In a settlement with McCourt — and to avoid the risk of the judge imposing a deal less favorable to the league — MLB agreed the fair-market value of a Dodgers TV deal would be based on the very Fox deal that Selig had rejected.

Why did that matter?

That value was $84 million for the first year and would increase thereafter, with the league taking its standard 34% cut and sharing that among all its teams.

But indeed, that value was not set at $84 million when all was said and done. Instead:

After negotiations, MLB and Guggenheim made a modest adjustment, setting the “fair-market value” of the Time Warner deal at about $130 million for the first year rather than $84 million. That figure is used to determine the league’s cut, which for all local TV deals has since increased from 34% to 48%.

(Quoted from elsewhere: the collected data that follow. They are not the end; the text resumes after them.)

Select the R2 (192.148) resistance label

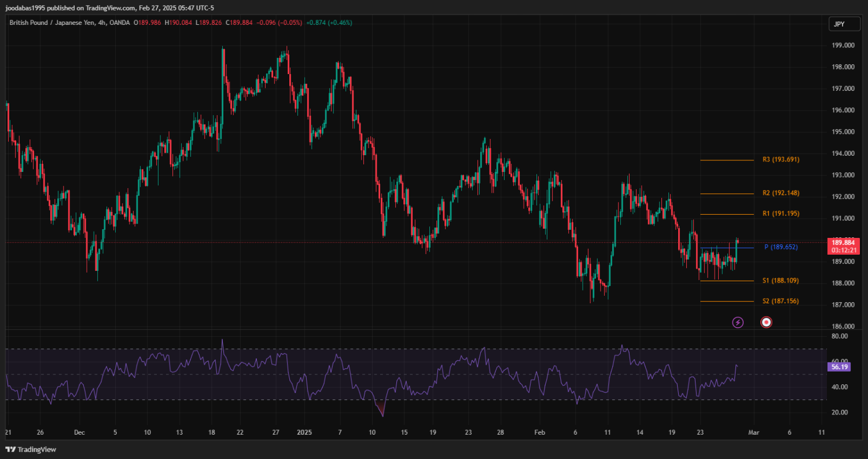pyautogui.click(x=781, y=193)
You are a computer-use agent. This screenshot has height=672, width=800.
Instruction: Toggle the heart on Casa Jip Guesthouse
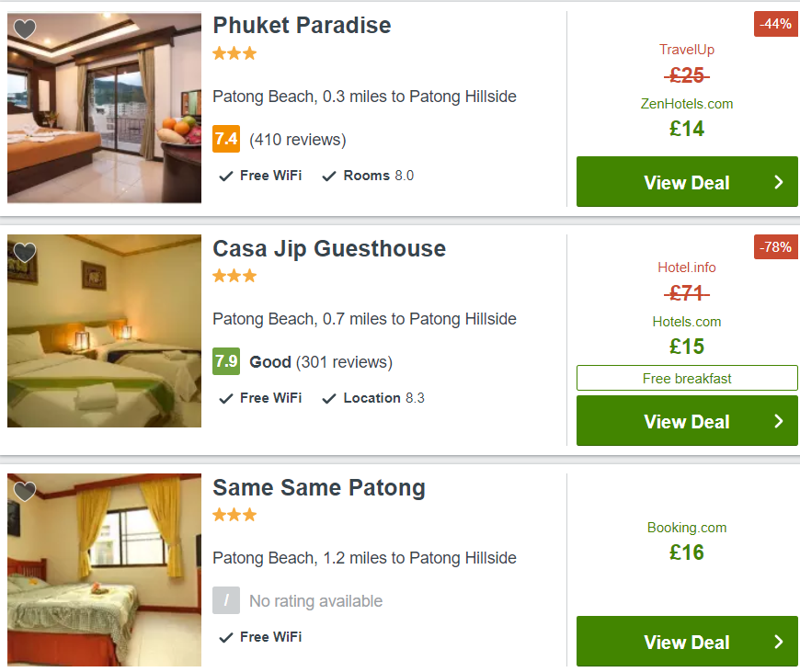click(25, 252)
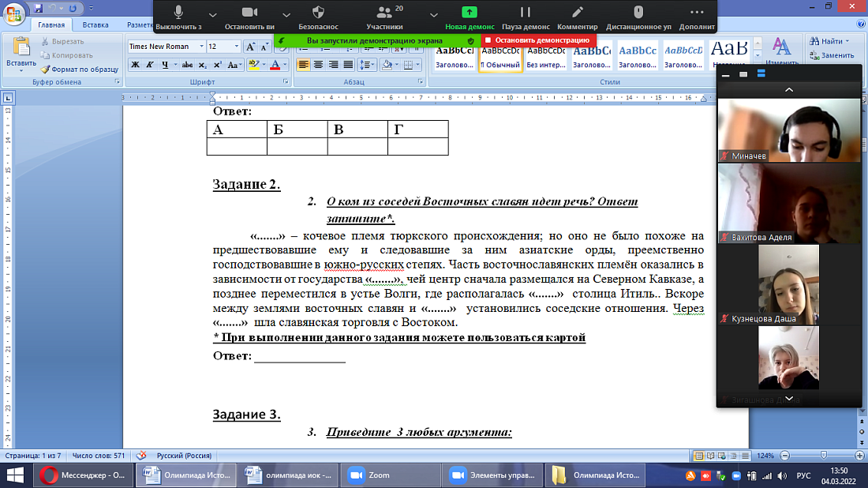Expand audio options arrow next to microphone
The height and width of the screenshot is (488, 868).
pyautogui.click(x=212, y=14)
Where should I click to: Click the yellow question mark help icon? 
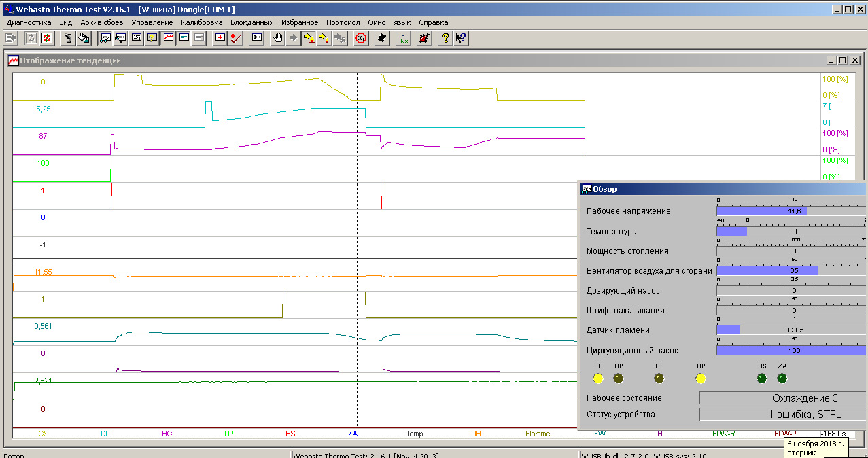445,38
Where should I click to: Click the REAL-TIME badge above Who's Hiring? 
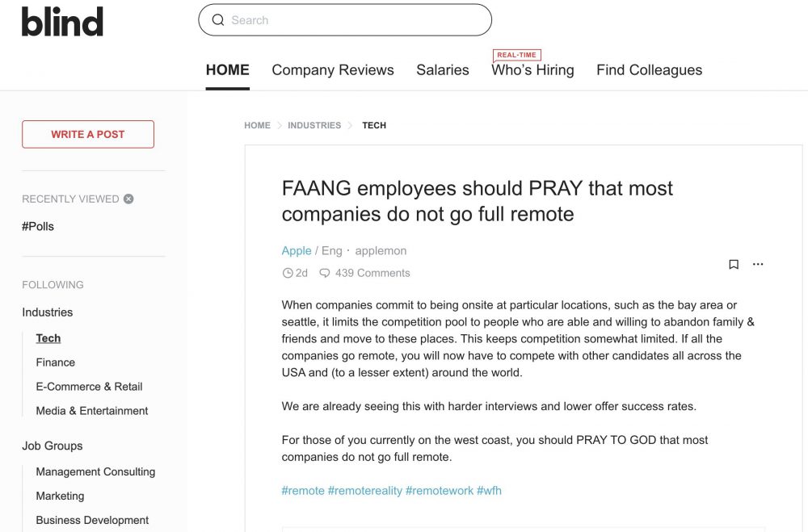pyautogui.click(x=517, y=55)
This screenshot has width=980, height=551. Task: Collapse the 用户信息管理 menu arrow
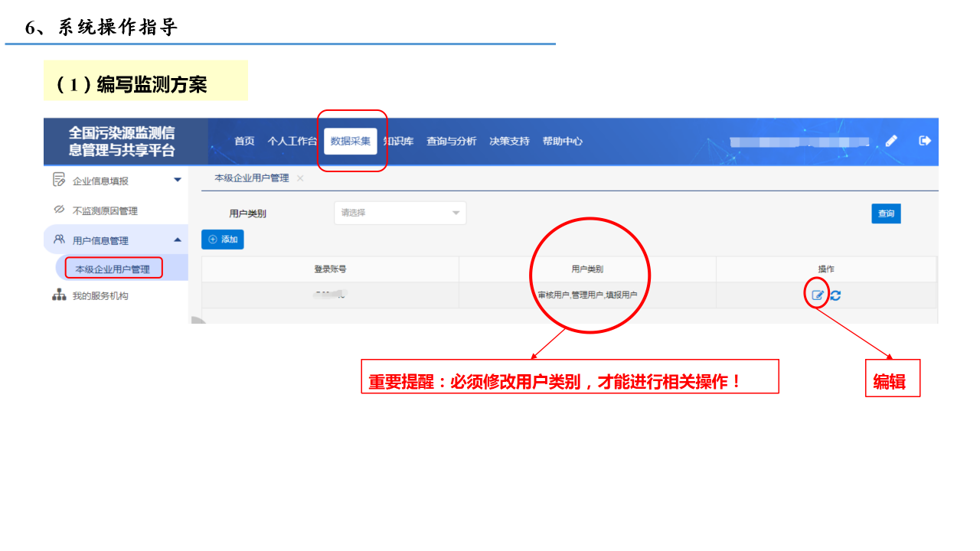tap(178, 240)
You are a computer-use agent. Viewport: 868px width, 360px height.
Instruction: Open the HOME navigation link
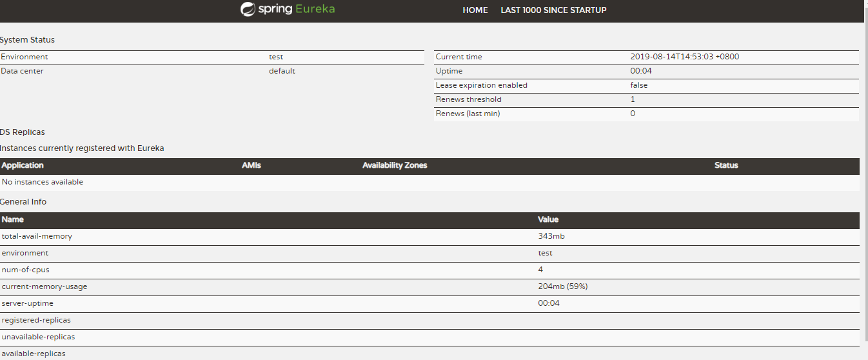475,10
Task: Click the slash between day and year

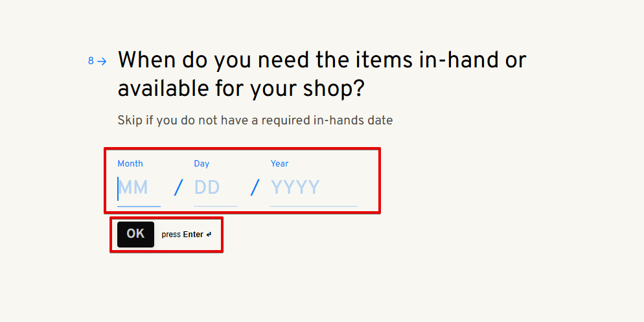Action: [x=255, y=188]
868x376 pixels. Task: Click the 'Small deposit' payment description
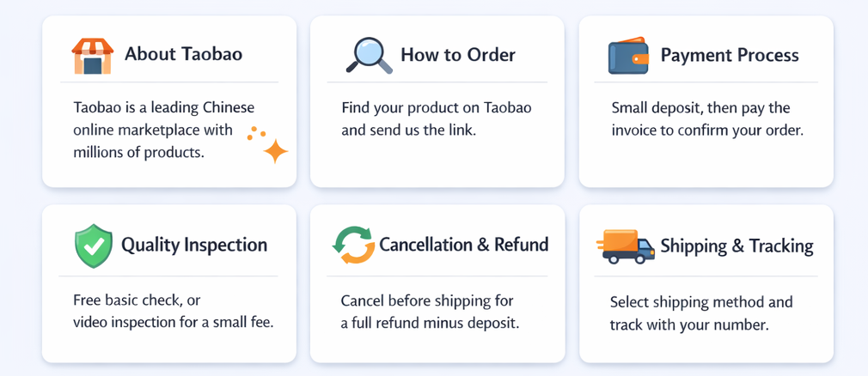[706, 119]
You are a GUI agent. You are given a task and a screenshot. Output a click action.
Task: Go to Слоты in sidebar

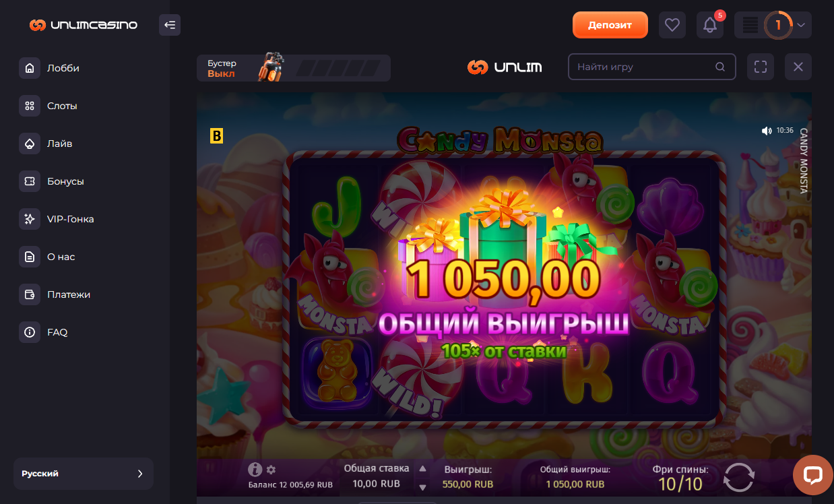(62, 106)
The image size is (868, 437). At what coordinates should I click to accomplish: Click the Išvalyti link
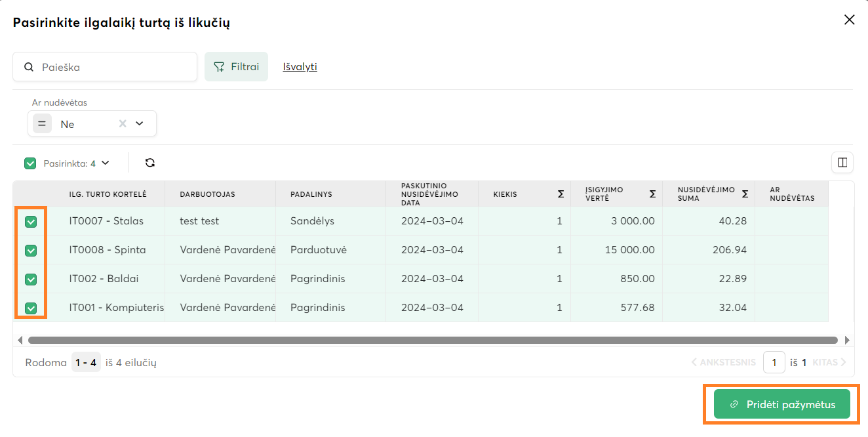300,67
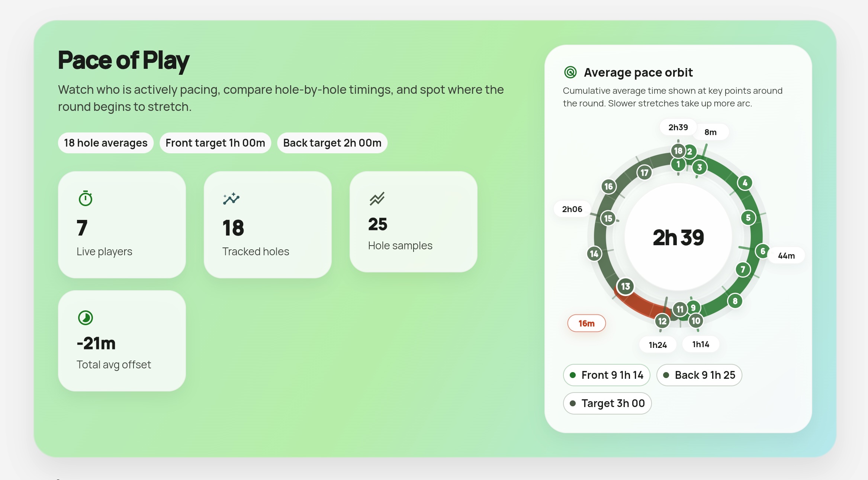This screenshot has width=868, height=480.
Task: Click the stopwatch icon above Live players
Action: 85,198
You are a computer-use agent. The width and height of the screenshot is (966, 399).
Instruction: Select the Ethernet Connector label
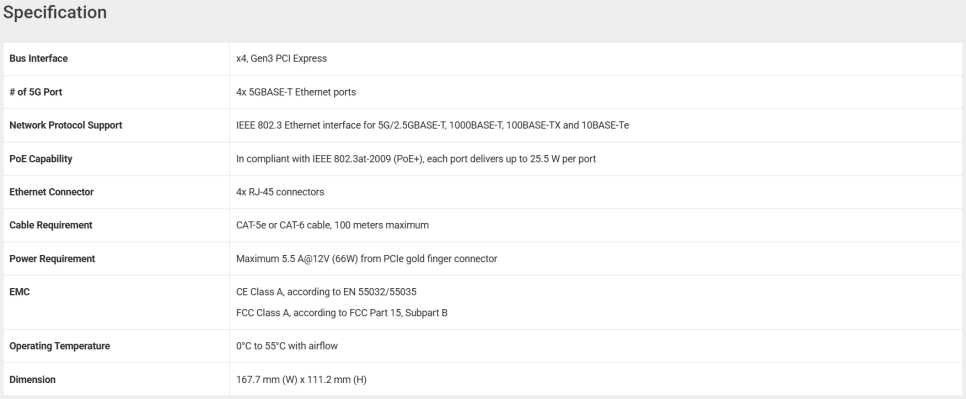click(x=51, y=191)
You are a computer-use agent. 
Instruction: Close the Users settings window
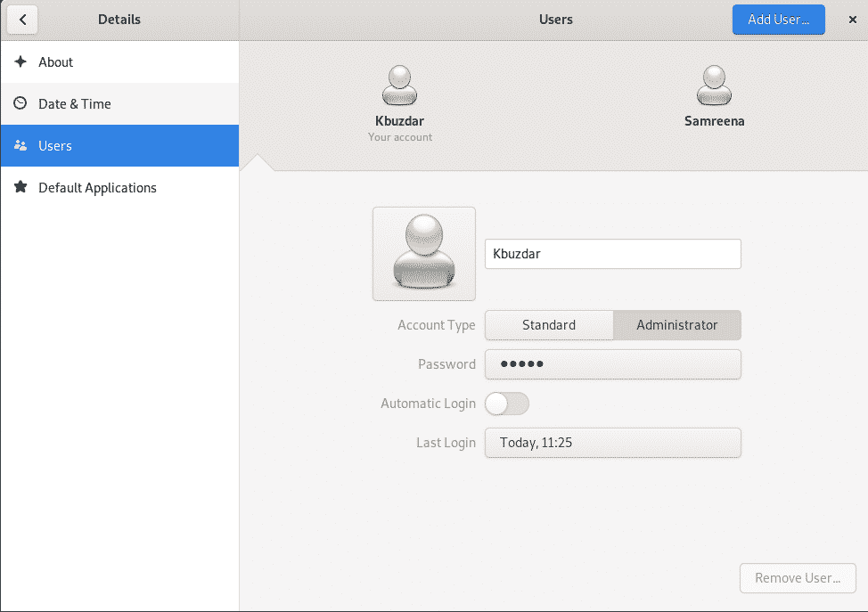click(852, 20)
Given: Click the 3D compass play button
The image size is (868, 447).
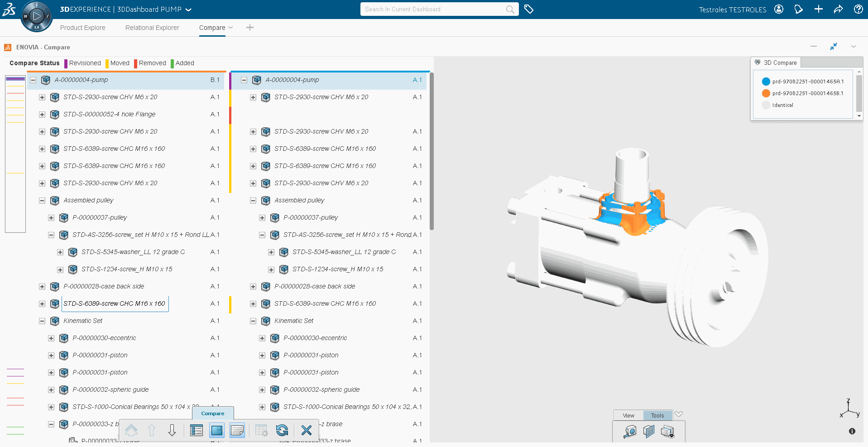Looking at the screenshot, I should (37, 16).

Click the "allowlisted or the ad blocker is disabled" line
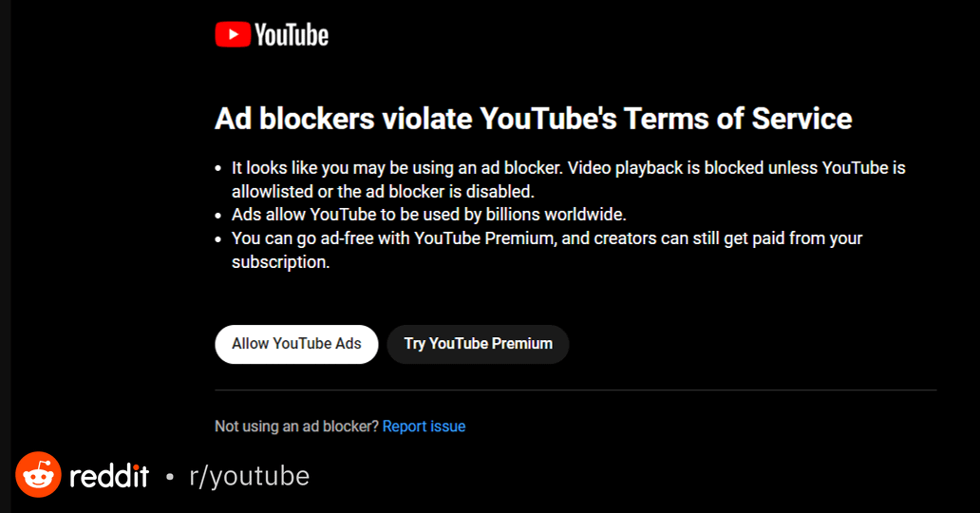click(x=383, y=191)
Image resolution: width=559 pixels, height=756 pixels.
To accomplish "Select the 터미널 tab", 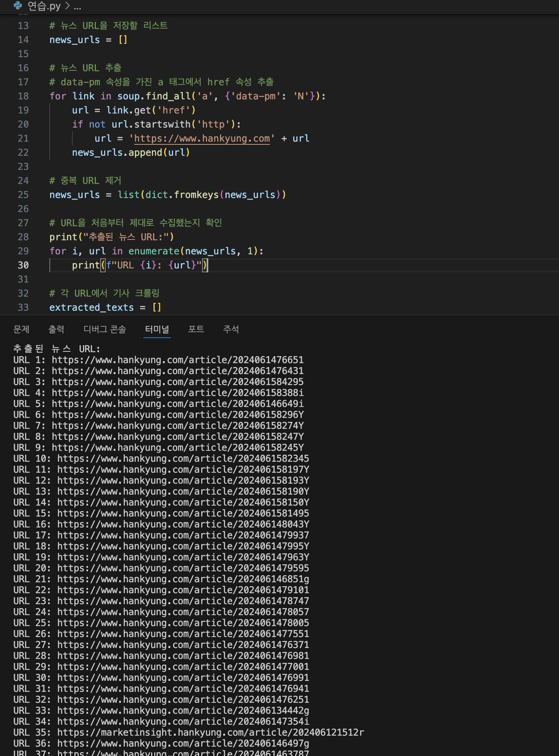I will click(x=157, y=329).
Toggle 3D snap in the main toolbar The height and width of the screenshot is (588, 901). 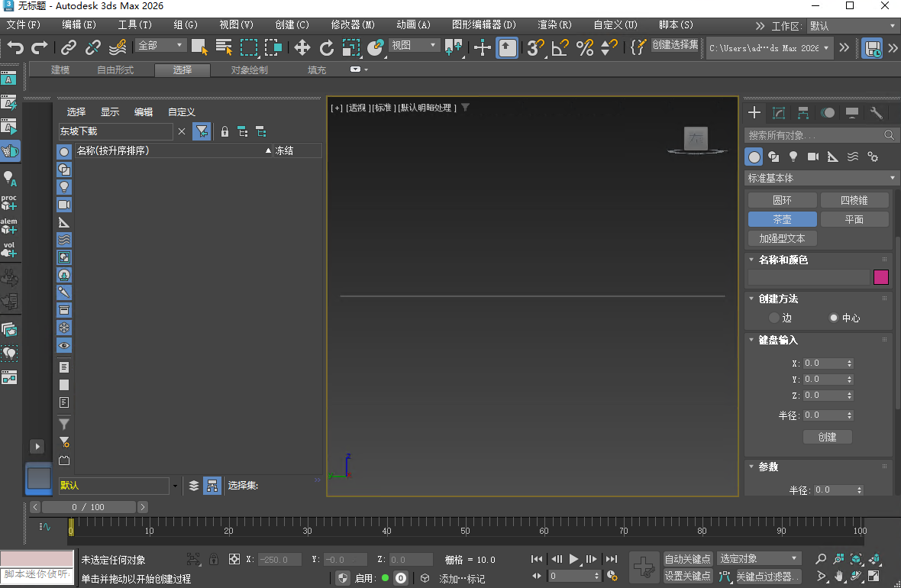(x=534, y=47)
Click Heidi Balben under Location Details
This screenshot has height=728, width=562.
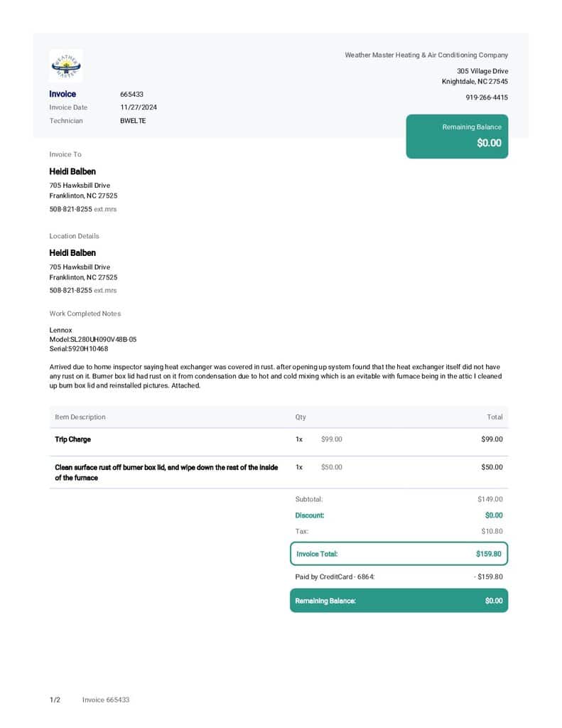pyautogui.click(x=72, y=253)
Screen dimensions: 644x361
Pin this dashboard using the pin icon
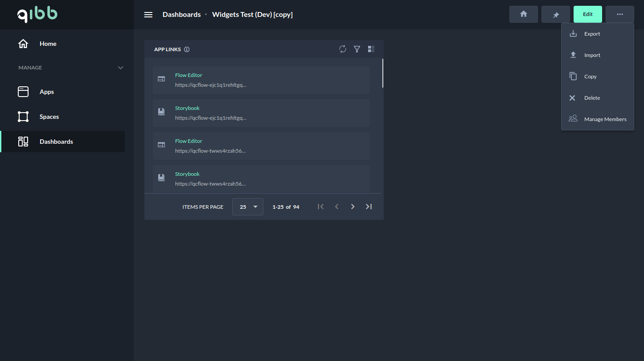pos(556,14)
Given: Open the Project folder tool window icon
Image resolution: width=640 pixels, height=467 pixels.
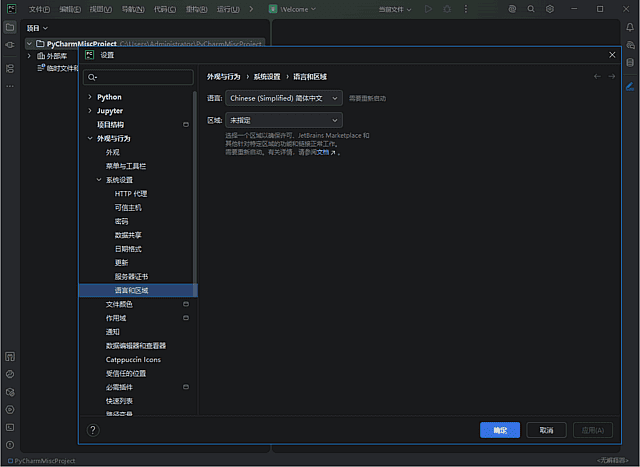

Thus, what the Dodgers pay to MLB from this TV revenue is also increasing as the years go by, based on the increas in that “fair-market value” amount. The Dodgers’ very lucrative TV deal does go through 2039, and they are making a tremendous amount of money every year from it. That has more to do with the Dodgers’ negotiating skill and some luck, as L.A.‘s 25-year RSN deal was signed just before the RSN bubble started to burst. I’m sure you, the Cubs fan, are familiar with that because the Cubs created Marquee Sports Network just as the RSN bubble was bursting, and the Cubs aren’t getting the “wheelbarrows of cash” that President of Business Operations Crane Kenney promised. This isn’t Kenney’s fault; it’s just the way the TV marketplace has gone over the last several years.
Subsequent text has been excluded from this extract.